**TASK PROMPT**.
Each entry that follows should be retyped in full and exactly.

**PROVIDED RECORDS**.
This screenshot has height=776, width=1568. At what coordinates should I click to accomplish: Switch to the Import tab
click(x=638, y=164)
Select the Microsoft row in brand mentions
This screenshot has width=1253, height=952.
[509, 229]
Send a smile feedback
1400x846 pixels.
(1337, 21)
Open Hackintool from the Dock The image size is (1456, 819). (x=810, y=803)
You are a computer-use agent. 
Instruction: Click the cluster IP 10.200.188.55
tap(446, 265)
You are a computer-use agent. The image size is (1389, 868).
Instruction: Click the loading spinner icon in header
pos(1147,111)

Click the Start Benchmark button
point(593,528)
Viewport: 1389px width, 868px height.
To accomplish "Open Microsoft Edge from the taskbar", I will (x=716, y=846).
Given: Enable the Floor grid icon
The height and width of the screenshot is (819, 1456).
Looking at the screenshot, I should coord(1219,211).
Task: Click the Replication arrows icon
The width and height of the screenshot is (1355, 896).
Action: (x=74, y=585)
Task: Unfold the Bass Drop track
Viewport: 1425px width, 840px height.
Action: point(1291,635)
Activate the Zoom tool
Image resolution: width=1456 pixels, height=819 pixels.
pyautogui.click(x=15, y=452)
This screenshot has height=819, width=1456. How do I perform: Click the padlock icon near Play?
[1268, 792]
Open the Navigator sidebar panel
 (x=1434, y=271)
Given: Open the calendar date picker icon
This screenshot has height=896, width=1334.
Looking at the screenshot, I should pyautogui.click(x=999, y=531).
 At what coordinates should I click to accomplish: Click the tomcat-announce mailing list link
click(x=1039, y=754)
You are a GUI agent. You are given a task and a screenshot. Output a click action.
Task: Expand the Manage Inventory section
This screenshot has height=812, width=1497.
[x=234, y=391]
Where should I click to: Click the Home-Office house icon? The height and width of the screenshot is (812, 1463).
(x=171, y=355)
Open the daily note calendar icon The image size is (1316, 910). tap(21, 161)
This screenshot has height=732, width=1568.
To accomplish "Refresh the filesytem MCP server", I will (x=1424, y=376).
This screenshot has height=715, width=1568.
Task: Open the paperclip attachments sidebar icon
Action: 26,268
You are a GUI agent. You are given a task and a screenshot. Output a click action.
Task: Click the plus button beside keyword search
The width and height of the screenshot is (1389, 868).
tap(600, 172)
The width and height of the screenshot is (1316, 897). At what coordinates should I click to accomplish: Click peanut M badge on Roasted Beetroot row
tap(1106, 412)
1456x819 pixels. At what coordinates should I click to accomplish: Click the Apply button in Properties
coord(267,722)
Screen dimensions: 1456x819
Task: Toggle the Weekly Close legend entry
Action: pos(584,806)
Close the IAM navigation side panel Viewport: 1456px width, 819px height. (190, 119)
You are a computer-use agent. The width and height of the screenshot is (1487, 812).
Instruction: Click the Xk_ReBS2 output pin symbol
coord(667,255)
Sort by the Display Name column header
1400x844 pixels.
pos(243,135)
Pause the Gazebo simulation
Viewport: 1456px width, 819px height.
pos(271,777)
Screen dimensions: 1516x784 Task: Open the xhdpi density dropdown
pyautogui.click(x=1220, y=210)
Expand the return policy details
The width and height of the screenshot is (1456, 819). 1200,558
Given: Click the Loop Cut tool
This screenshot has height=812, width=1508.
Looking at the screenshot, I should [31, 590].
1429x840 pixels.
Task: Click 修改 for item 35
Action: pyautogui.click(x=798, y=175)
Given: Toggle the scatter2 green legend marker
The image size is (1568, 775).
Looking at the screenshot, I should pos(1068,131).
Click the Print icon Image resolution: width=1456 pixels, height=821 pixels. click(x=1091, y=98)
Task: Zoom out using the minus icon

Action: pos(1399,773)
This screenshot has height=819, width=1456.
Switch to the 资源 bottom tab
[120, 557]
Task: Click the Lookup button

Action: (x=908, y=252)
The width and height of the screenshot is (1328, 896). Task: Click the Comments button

**ANSWER**.
This screenshot has height=776, width=1568. At what coordinates should I click to accomplish: Switch to the Import tab
click(x=638, y=164)
Select the Microsoft row in brand mentions
This screenshot has width=1253, height=952.
[509, 229]
Send a smile feedback
1400x846 pixels.
(1337, 21)
Open Hackintool from the Dock The image size is (1456, 819). (x=810, y=803)
You are a computer-use agent. 
Instruction: Click the cluster IP 10.200.188.55
tap(446, 265)
You are a computer-use agent. The image size is (1389, 868).
Instruction: Click the loading spinner icon in header
pos(1147,111)

Click the Start Benchmark button
point(593,528)
Viewport: 1389px width, 868px height.
To accomplish "Open Microsoft Edge from the taskbar", I will (x=716, y=846).
Given: Enable the Floor grid icon
The height and width of the screenshot is (819, 1456).
Looking at the screenshot, I should coord(1219,211).
Task: Click the Replication arrows icon
The width and height of the screenshot is (1355, 896).
Action: (x=74, y=585)
Task: Unfold the Bass Drop track
Viewport: 1425px width, 840px height.
Action: point(1291,635)
Activate the Zoom tool
Image resolution: width=1456 pixels, height=819 pixels.
pyautogui.click(x=15, y=452)
This screenshot has height=819, width=1456. How do I perform: Click the padlock icon near Play?
[1268, 792]
Open the Navigator sidebar panel
 (x=1434, y=271)
Given: Open the calendar date picker icon
This screenshot has height=896, width=1334.
Looking at the screenshot, I should pyautogui.click(x=999, y=531).
 At what coordinates should I click to accomplish: Click the tomcat-announce mailing list link
click(x=1039, y=754)
You are a GUI agent. You are given a task and a screenshot. Output a click action.
Task: Expand the Manage Inventory section
This screenshot has height=812, width=1497.
[x=234, y=391]
Where should I click to: Click the Home-Office house icon? The height and width of the screenshot is (812, 1463).
(x=171, y=355)
Open the daily note calendar icon The image size is (1316, 910). tap(21, 161)
This screenshot has height=732, width=1568.
To accomplish "Refresh the filesytem MCP server", I will (x=1424, y=376).
This screenshot has height=715, width=1568.
Task: Open the paperclip attachments sidebar icon
Action: 26,268
You are a GUI agent. You are given a task and a screenshot. Output a click action.
Task: Click the plus button beside keyword search
The width and height of the screenshot is (1389, 868).
tap(600, 172)
The width and height of the screenshot is (1316, 897). At what coordinates should I click to accomplish: Click peanut M badge on Roasted Beetroot row
tap(1106, 412)
1456x819 pixels. At what coordinates should I click to accomplish: Click the Apply button in Properties
coord(267,722)
Screen dimensions: 1456x819
Task: Toggle the Weekly Close legend entry
Action: pos(584,806)
Close the IAM navigation side panel Viewport: 1456px width, 819px height. (190, 119)
You are a computer-use agent. The width and height of the screenshot is (1487, 812).
Instruction: Click the Xk_ReBS2 output pin symbol
coord(667,255)
Sort by the Display Name column header
1400x844 pixels.
pos(243,135)
Pause the Gazebo simulation
Viewport: 1456px width, 819px height.
pos(271,777)
Screen dimensions: 1516x784 Task: Open the xhdpi density dropdown
pyautogui.click(x=1220, y=210)
Expand the return policy details
The width and height of the screenshot is (1456, 819). 1200,558
Given: Click the Loop Cut tool
This screenshot has height=812, width=1508.
Looking at the screenshot, I should [31, 590].
1429x840 pixels.
Task: Click 修改 for item 35
Action: pyautogui.click(x=798, y=175)
Given: Toggle the scatter2 green legend marker
The image size is (1568, 775).
Looking at the screenshot, I should pos(1068,131).
Click the Print icon Image resolution: width=1456 pixels, height=821 pixels. click(x=1091, y=98)
Task: Zoom out using the minus icon

Action: pos(1399,773)
This screenshot has height=819, width=1456.
Switch to the 资源 bottom tab
[120, 557]
Task: Click the Lookup button

Action: (x=908, y=252)
The width and height of the screenshot is (1328, 896). Task: Click the Comments button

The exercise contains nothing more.